Pharmacokinetic-Pharmacodynamic Models

Other pharmacokinetic-pharmacodynamic models could have been considered, such as a three-compartment model for the pharmacokinetics of acenocoumarol. Likewise, alternative methods of calculating the INR from the pharmacodynamic response could have been used, for example, a sigmoidal model used by Laporte et al.[17] One additional limitation of the present work is that we did not test the sensitivity of the parameters of the pharmacokinetic-pharmacodynamic models used for intersubject variations, and only the variations between individuals related to the noncompliance models were simulated. Further studies are necessary to test the robustness of our results considering the variability in the pharmacokinetic-pharmacodynamic parameters.

Display of Results

We chose the duration over which the INR is outside the fixed therapeutic targets of 2–4.5 as our principal outcome. This interval encompasses the target limits of the majority of indications for oral anticoagulant treatment.[38] This measure, highly correlated with the occurrence of clinical adverse events,[12] allows the thromboembolic (INR too low) or haemorrhagic (INR too high) risk to be evaluated. However, the precise relation between the INR parameter and the probability of the risk remains undetermined. Other parameters related to the INR (minimum and maximum amplitudes) could be calculated. One may think that too much variation over time in these parameters during the course of treatment could be harmful. All these parameters can provide information on the probability of a clinical event.[3941] A logistic regression model could be added to link these intermediate outcomes (biomarkers) with a clinical outcome such as the probability of occurrence of a thromboembolic or an haemorrhagic event.
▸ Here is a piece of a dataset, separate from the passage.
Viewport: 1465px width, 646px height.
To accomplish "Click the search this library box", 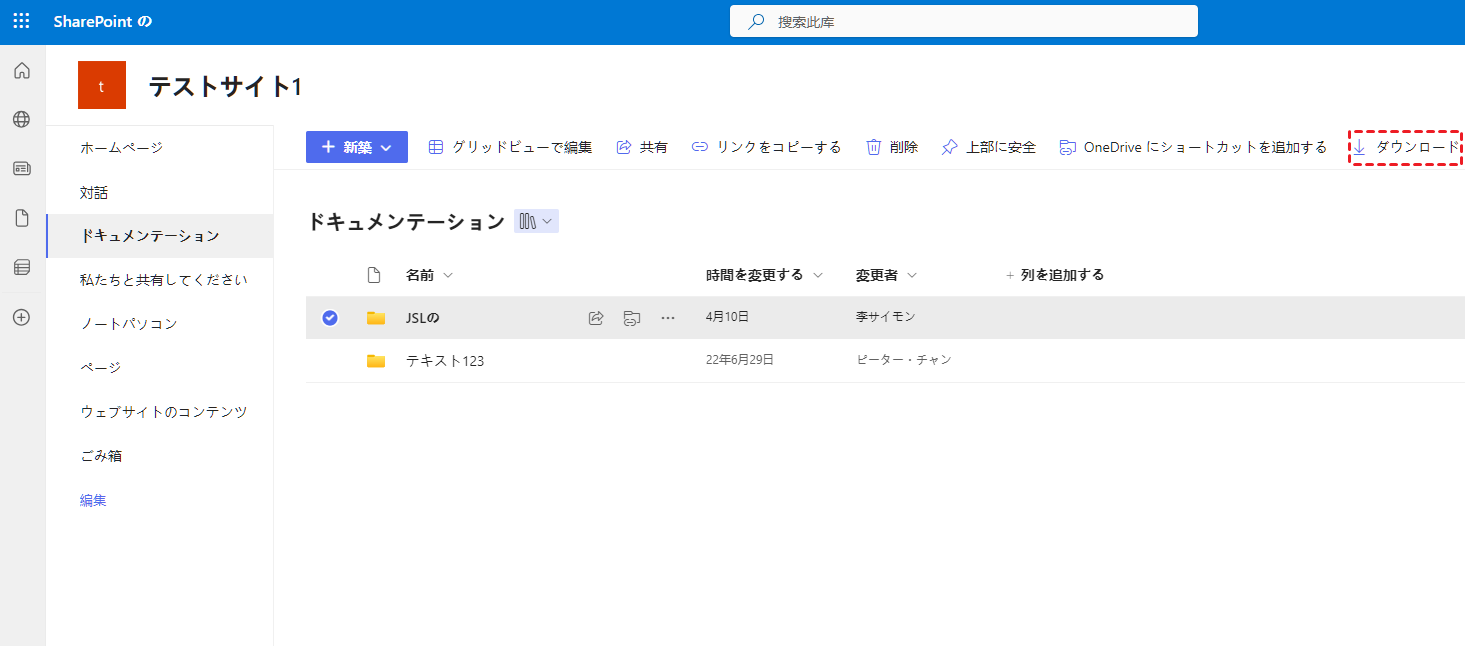I will (963, 21).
Implications for the Prescriber and Perspectives

Individualisation of drug therapy involves both drug dose and drug choice.[42,43] In addition to the classical approach (i.e. drug level measurements, enzyme assays and even genetic sequence data), monitored compliance-guided therapy may represent an additional way that drug therapy can be individualised. In the field of oral anticoagulant agents, the choice between acenocoumarol and warfarin should depend not only on the patient’s noncompliance pattern (as defined previously in the Methods section) but also on the thromboembolic or haemorrhagic risk that the patient presents depending on the pathology or its characteristics. Indeed, if the patient presents with a low thromboembolic risk a priori, one can give preference to a molecule that, according to the noncompliance pattern, minimises the occurrence of haemorrhages. In the opposite situation one must choose an oral anticoagulant agent that will reduce the periods in which the INR values are too low. Nonetheless, this approach can be envisaged only with prior knowledge of individual patient data on the values of the parameters required for the models and of the noncompliance pattern of each patient, assuming its stability over time. Lastly, for long-term treatments (years of therapy) the Markov model probably has to be made more sophisticated by incorporating time-varying covariates in order to describe the potential decrease of compliance over time. However, the robustness of such models over years of therapy remains unknown.

Conclusion

In the framework of evidence-based medicine, our work does not provide any clinical validation but only a theoretical modelling of potential benefits. It is only a preliminary exploration of how clinical pharmacological expertise might assist a clinician in addressing suboptimal adherence. A clinical validation would require a randomised clinical trial to be carried out comparing a control group of patients treated in the traditional way and a group receiving a treatment prescribed according to the noncompliance pattern assessed in advance in each patient, with a combination of thromboembolic events and bleeding as the outcome.